● **Objective**:
Output the lines below verbatim, beginning at the line that contains "You are a computer-use" and stopping after the line that contains "tap(161, 135)". Give only those lines.

● **Information shown**:
# # # # #

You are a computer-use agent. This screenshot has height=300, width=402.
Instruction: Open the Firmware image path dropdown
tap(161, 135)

# # # # #

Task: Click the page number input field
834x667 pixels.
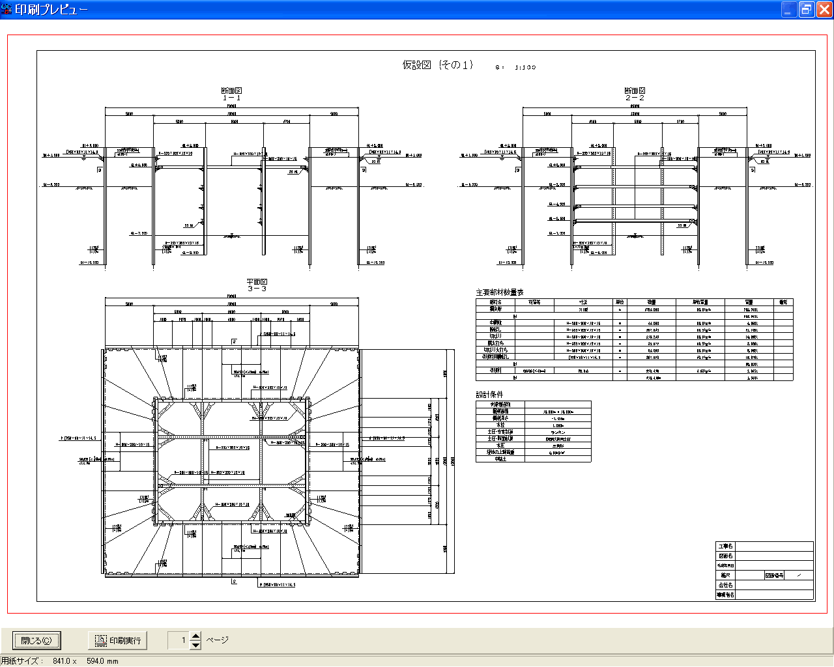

# # # # #

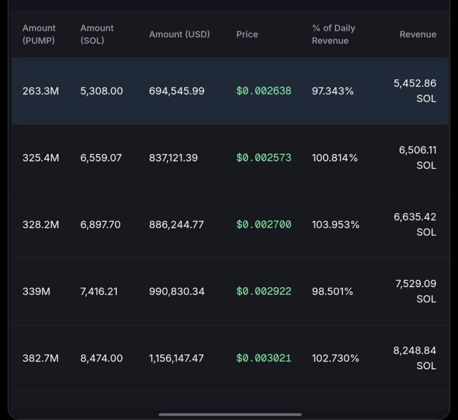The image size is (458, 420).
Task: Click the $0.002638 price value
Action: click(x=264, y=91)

# # # # #

● **Result of this task**:
You are a computer-use agent. This screenshot has height=300, width=402.
Instruction: Open the Firmware image path dropdown
tap(161, 135)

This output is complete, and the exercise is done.